Marijke Meu’s dining room
Marijke Meu's city palace
Have you ever wondered how the Princessehof National Museum of Ceramics got its name? Many of the people who live in Leeuwarden are familiar with its history, but most visitors to the museum do not know that this building was once the home of Marie Louise of Hesse-Kassel. She is the matriarch of our royal family who became the darling of the people. The Nassau Room in the museum is a time capsule of the period when she lived here.
Marie Louise, from a large noble German family, married John William Friso of Nassau-Dietz, stadholder of Friesland and Groningen, in 1709 at the age of 21. Unfortunately, the marriage was short-lived. John William Friso drowned when the ferry he was travelling on capsized during a summer storm. Marie Louise was only 23 years old at the time. She had a young daughter and was heavily pregnant with her second child. One month after the death of John William Friso, their son William Charles Henry Friso (William IV) was born. The succession was thus secured, but it would be some time before he could assume the duties of stadholder. Marie Louise decided to fulfil this role until her son came of age.

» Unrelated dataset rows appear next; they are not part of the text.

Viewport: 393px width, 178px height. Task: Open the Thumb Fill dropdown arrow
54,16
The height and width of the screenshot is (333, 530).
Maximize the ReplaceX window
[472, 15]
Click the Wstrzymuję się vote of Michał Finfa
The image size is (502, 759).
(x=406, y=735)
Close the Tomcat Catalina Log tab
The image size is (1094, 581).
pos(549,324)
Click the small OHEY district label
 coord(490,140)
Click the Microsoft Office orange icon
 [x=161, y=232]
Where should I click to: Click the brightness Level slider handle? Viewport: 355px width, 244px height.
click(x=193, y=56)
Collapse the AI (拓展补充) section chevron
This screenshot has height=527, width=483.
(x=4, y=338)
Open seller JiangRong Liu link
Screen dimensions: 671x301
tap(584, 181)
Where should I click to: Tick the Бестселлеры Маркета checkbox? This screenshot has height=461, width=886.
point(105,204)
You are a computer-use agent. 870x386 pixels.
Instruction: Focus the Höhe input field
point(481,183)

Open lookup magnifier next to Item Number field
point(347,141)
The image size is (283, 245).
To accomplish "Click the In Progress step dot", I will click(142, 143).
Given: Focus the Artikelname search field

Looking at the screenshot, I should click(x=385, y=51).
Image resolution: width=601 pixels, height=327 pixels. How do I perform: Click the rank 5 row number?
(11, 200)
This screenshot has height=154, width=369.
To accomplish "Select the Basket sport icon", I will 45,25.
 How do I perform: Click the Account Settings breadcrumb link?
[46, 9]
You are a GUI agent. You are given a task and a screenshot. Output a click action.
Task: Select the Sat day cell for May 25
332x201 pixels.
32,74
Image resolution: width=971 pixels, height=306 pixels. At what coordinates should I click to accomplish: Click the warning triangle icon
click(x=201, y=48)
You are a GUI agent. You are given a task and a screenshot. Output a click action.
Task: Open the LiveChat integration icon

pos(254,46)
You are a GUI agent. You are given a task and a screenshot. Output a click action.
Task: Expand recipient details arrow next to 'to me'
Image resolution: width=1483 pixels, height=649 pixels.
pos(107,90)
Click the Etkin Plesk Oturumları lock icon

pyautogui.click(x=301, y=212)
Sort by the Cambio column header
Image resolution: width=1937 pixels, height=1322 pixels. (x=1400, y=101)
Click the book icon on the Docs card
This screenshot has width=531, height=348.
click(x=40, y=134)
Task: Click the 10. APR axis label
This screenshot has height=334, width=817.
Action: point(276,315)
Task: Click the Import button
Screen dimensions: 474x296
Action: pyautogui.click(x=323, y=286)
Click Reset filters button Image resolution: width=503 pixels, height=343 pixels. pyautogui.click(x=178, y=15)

William IV was ready to assume his duties as stadholder when he turned 20. For Marie Louise this was a good time to find her own place to live. She bought several adjacent houses on the Grote Kerkstraat in Leeuwarden, and asked the famous French architect Anthonius Coulon (1682-1749) to connect them with each other. Thus did the Princessehof come into being. Marie Louise was content in her new city palace. It was decorated in the then fashionable Baroque style. This can still be seen in her former dining room, now called the Nassau Room. The walls are covered with precious gold-leather wallpaper that Marie Louise applied herself. The ceiling decorated with stucco, the wooden panelling and the marbled fireplace with a gilded mirror frame are also elements of the original interior. A profusion of Chinese and Japanese porcelain is displayed, as was common in wealthy circles at the time, and the table is set with Frisian silver and Chinese porcelain. There is a seventeenth-century cabinet made of Japanese lacquer by the window. The curtains were woven in France after an eighteenth-century example.